_Instructions to follow_: Your answer should be the exact lines of the data below from the one containing "Given: Click arrow icon on teal Next button" through the one containing "Given: Click the green"; please include nothing else.

_Given records_:
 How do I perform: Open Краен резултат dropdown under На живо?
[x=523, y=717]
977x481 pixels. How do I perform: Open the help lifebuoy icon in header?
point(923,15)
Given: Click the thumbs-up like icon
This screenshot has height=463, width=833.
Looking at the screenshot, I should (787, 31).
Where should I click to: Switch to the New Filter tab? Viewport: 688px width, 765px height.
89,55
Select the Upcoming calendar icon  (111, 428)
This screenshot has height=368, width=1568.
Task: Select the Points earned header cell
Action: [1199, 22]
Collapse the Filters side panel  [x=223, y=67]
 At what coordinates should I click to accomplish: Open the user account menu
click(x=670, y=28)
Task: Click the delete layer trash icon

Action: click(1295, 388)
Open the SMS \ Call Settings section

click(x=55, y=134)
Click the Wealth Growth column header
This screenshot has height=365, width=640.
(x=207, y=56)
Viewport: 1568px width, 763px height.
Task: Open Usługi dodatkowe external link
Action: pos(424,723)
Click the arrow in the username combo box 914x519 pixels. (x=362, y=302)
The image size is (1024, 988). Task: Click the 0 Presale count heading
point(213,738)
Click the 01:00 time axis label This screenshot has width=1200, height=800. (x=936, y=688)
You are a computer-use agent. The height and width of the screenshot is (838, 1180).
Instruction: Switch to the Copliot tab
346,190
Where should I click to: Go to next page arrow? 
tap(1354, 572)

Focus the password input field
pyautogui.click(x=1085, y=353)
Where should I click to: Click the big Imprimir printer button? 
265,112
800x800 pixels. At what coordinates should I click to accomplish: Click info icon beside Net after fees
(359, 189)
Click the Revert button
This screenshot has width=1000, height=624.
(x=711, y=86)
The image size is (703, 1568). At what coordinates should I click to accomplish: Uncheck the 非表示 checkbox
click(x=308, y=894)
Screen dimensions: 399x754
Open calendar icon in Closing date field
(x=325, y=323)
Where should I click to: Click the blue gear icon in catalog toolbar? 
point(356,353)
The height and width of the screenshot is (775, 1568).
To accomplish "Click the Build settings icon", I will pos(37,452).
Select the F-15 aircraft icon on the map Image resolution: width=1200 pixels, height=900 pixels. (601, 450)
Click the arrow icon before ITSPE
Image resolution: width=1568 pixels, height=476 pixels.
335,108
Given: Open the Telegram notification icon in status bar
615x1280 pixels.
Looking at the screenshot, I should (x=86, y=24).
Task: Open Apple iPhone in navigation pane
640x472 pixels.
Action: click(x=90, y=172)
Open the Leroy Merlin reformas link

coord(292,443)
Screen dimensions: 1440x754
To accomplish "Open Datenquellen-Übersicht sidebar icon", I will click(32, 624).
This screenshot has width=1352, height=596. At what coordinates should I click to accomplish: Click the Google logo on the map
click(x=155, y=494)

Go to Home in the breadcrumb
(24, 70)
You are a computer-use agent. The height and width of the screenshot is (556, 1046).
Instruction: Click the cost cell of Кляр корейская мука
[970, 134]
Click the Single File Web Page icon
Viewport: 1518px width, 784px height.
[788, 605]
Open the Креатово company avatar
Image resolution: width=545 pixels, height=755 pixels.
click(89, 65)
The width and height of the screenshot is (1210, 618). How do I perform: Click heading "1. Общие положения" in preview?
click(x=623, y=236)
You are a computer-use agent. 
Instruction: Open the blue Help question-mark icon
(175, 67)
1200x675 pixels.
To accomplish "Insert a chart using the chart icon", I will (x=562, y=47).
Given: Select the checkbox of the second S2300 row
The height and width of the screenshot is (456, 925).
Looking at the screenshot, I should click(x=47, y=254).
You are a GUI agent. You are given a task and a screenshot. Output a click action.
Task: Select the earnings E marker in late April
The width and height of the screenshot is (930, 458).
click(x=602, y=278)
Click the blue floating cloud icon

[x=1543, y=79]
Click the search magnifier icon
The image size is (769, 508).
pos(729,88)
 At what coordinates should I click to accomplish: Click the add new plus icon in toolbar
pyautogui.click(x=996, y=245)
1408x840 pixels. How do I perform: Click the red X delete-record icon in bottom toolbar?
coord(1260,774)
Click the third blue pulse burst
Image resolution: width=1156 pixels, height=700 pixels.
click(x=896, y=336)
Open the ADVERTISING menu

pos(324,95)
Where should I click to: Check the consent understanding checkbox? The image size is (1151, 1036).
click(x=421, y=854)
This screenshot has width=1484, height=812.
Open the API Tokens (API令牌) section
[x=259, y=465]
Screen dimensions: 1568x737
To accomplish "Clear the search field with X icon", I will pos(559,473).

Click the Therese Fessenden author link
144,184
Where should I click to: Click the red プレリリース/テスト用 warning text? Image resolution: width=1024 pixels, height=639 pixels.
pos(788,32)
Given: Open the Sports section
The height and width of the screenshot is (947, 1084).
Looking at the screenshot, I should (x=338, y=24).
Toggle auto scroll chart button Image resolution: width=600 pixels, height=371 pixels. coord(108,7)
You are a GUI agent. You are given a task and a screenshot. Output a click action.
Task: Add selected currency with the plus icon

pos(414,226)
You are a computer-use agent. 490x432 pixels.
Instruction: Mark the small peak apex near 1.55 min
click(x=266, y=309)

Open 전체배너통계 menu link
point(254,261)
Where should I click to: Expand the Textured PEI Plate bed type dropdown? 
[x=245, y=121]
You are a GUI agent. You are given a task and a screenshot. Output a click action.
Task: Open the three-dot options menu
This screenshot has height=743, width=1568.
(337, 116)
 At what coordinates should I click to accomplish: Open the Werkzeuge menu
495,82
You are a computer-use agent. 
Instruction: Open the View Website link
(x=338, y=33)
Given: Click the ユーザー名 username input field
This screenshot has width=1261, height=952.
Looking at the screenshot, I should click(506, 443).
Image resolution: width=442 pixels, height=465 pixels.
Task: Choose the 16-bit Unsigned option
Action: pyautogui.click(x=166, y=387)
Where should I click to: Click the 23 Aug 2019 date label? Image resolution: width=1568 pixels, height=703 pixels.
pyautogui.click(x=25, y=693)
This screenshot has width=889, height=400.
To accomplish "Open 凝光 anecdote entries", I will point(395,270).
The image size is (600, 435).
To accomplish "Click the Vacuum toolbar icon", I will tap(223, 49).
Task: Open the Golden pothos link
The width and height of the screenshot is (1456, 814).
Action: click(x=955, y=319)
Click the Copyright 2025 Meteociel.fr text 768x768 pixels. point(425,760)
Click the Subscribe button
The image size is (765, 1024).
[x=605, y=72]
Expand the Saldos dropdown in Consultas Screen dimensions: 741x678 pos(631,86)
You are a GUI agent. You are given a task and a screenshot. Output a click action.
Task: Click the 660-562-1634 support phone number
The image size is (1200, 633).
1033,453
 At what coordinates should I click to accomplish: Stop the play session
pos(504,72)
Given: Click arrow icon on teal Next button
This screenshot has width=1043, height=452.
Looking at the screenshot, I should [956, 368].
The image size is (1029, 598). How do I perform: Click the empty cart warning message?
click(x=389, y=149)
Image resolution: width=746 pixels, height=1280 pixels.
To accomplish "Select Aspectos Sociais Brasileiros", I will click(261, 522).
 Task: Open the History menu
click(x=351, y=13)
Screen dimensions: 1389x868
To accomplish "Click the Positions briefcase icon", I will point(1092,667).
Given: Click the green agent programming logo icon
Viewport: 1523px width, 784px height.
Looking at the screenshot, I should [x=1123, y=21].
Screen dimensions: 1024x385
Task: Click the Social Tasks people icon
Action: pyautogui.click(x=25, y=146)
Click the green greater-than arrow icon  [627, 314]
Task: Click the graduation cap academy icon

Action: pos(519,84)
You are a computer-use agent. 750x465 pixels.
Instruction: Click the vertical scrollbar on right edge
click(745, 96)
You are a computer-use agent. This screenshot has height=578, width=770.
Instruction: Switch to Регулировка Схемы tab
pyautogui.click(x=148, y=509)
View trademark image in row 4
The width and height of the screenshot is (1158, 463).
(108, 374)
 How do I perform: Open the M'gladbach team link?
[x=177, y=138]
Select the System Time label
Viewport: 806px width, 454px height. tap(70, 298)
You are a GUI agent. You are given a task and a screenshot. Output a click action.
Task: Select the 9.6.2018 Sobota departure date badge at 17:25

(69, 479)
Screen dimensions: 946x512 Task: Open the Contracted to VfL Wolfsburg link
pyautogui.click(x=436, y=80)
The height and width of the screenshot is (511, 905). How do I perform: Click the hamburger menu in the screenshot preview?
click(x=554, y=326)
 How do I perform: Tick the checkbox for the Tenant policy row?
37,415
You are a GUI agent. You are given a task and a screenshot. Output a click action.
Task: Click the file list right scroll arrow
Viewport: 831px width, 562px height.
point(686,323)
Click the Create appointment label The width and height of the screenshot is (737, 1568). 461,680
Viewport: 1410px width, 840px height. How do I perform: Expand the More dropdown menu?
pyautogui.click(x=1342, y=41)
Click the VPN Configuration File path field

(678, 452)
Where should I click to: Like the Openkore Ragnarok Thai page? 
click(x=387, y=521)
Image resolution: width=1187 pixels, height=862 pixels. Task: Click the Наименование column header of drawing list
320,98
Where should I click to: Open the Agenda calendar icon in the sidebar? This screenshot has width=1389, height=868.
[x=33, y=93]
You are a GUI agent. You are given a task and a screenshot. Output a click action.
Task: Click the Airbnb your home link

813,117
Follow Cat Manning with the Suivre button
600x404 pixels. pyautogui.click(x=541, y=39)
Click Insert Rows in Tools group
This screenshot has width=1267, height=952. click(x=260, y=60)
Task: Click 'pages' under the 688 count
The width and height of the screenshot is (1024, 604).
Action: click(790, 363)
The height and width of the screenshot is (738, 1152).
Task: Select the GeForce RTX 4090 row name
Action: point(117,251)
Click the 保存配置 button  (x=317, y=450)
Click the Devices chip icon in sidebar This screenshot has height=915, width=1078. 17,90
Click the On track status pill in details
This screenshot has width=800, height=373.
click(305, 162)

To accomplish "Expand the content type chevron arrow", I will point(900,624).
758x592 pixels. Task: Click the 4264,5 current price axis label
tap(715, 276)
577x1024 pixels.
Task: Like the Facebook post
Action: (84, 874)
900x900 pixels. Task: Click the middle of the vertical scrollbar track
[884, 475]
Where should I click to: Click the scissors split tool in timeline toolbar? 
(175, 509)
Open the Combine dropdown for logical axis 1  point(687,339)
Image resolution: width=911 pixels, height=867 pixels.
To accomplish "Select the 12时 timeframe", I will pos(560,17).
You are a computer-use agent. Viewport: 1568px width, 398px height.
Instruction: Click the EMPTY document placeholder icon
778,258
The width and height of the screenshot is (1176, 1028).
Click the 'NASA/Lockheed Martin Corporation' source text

_Problem solution_:
Given: Click arrow icon on teal Next button
This screenshot has width=1043, height=452.
Looking at the screenshot, I should [956, 368].
The image size is (1029, 598). How do I perform: Click the empty cart warning message?
click(x=389, y=149)
Image resolution: width=746 pixels, height=1280 pixels.
To accomplish "Select Aspectos Sociais Brasileiros", I will click(261, 522).
 Task: Open the History menu
click(x=351, y=13)
Screen dimensions: 1389x868
To accomplish "Click the Positions briefcase icon", I will point(1092,667).
Given: Click the green agent programming logo icon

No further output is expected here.